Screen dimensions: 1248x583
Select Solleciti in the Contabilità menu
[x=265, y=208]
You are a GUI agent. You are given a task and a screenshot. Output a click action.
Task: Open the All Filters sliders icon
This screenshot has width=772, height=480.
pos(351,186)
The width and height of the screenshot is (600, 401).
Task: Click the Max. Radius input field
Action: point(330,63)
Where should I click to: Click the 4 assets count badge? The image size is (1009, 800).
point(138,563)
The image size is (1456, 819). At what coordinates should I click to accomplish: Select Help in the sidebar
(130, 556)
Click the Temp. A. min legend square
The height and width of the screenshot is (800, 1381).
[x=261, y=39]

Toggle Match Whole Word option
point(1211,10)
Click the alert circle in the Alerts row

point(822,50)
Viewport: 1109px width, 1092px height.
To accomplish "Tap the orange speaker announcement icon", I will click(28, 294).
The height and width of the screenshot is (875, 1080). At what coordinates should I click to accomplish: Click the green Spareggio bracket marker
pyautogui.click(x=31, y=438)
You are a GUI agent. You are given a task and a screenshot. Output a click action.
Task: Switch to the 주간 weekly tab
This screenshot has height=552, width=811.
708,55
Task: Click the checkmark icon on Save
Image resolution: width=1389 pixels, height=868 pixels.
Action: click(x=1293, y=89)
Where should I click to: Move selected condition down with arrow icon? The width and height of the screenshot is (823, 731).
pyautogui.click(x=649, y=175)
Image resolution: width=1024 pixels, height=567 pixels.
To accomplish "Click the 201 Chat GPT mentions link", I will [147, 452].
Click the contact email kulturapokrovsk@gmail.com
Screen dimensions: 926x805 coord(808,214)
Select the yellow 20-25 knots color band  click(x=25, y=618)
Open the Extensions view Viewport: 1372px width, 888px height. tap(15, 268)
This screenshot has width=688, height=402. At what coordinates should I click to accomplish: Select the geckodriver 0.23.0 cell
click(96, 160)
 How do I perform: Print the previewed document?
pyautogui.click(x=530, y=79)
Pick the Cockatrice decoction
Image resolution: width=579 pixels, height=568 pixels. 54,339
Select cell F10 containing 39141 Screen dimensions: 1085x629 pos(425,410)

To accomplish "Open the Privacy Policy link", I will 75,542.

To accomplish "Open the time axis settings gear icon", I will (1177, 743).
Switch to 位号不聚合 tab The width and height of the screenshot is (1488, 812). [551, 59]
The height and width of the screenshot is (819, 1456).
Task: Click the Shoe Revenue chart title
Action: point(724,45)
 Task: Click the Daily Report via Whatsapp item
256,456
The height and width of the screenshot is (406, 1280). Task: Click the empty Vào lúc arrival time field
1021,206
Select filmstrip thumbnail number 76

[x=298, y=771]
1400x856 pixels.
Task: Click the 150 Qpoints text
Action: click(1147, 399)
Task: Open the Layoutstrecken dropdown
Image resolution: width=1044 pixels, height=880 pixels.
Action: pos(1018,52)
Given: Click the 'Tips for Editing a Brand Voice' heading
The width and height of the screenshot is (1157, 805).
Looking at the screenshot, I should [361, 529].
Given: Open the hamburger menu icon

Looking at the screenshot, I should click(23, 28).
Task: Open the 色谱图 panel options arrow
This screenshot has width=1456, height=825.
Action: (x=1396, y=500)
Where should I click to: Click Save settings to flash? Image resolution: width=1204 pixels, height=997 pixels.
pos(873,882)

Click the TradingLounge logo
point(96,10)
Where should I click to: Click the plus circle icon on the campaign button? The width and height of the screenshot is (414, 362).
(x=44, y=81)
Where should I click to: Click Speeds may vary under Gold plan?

● ● ● ● ● ● ●

- [TASK TO CARRY OUT]
Can you quote every one of the lines above, word for word and with nothing changed?

- [COMPLETE RESPONSE]
Screen dimensions: 1248x583
Select Solleciti in the Contabilità menu
[x=265, y=208]
You are a GUI agent. You are given a task and a screenshot. Output a click action.
Task: Open the All Filters sliders icon
This screenshot has width=772, height=480.
pos(351,186)
The width and height of the screenshot is (600, 401).
Task: Click the Max. Radius input field
Action: point(330,63)
Where should I click to: Click the 4 assets count badge? The image size is (1009, 800).
point(138,563)
The image size is (1456, 819). At what coordinates should I click to accomplish: Select Help in the sidebar
(130, 556)
Click the Temp. A. min legend square
The height and width of the screenshot is (800, 1381).
[x=261, y=39]

Toggle Match Whole Word option
point(1211,10)
Click the alert circle in the Alerts row

point(822,50)
Viewport: 1109px width, 1092px height.
To accomplish "Tap the orange speaker announcement icon", I will click(28, 294).
The height and width of the screenshot is (875, 1080). At what coordinates should I click to accomplish: Click the green Spareggio bracket marker
pyautogui.click(x=31, y=438)
You are a GUI agent. You are given a task and a screenshot. Output a click action.
Task: Switch to the 주간 weekly tab
This screenshot has height=552, width=811.
708,55
Task: Click the checkmark icon on Save
Image resolution: width=1389 pixels, height=868 pixels.
Action: click(x=1293, y=89)
Where should I click to: Move selected condition down with arrow icon? The width and height of the screenshot is (823, 731).
pyautogui.click(x=649, y=175)
Image resolution: width=1024 pixels, height=567 pixels.
To accomplish "Click the 201 Chat GPT mentions link", I will [147, 452].
Click the contact email kulturapokrovsk@gmail.com
Screen dimensions: 926x805 coord(808,214)
Select the yellow 20-25 knots color band  click(x=25, y=618)
Open the Extensions view Viewport: 1372px width, 888px height. tap(15, 268)
This screenshot has width=688, height=402. At what coordinates should I click to accomplish: Select the geckodriver 0.23.0 cell
click(96, 160)
 How do I perform: Print the previewed document?
pyautogui.click(x=530, y=79)
Pick the Cockatrice decoction
Image resolution: width=579 pixels, height=568 pixels. 54,339
Select cell F10 containing 39141 Screen dimensions: 1085x629 pos(425,410)

To accomplish "Open the Privacy Policy link", I will 75,542.

To accomplish "Open the time axis settings gear icon", I will (1177, 743).
Switch to 位号不聚合 tab The width and height of the screenshot is (1488, 812). [551, 59]
The height and width of the screenshot is (819, 1456).
Task: Click the Shoe Revenue chart title
Action: point(724,45)
 Task: Click the Daily Report via Whatsapp item
256,456
The height and width of the screenshot is (406, 1280). Task: Click the empty Vào lúc arrival time field
1021,206
Select filmstrip thumbnail number 76

[x=298, y=771]
1400x856 pixels.
Task: Click the 150 Qpoints text
Action: click(1147, 399)
Task: Open the Layoutstrecken dropdown
Image resolution: width=1044 pixels, height=880 pixels.
Action: pos(1018,52)
Given: Click the 'Tips for Editing a Brand Voice' heading
The width and height of the screenshot is (1157, 805).
Looking at the screenshot, I should [361, 529].
Given: Open the hamburger menu icon

Looking at the screenshot, I should click(23, 28).
Task: Open the 色谱图 panel options arrow
This screenshot has width=1456, height=825.
Action: (x=1396, y=500)
Where should I click to: Click Save settings to flash? Image resolution: width=1204 pixels, height=997 pixels.
pos(873,882)

Click the TradingLounge logo
point(96,10)
Where should I click to: Click the plus circle icon on the campaign button? The width and height of the screenshot is (414, 362).
(x=44, y=81)
Where should I click to: Click Speeds may vary under Gold plan?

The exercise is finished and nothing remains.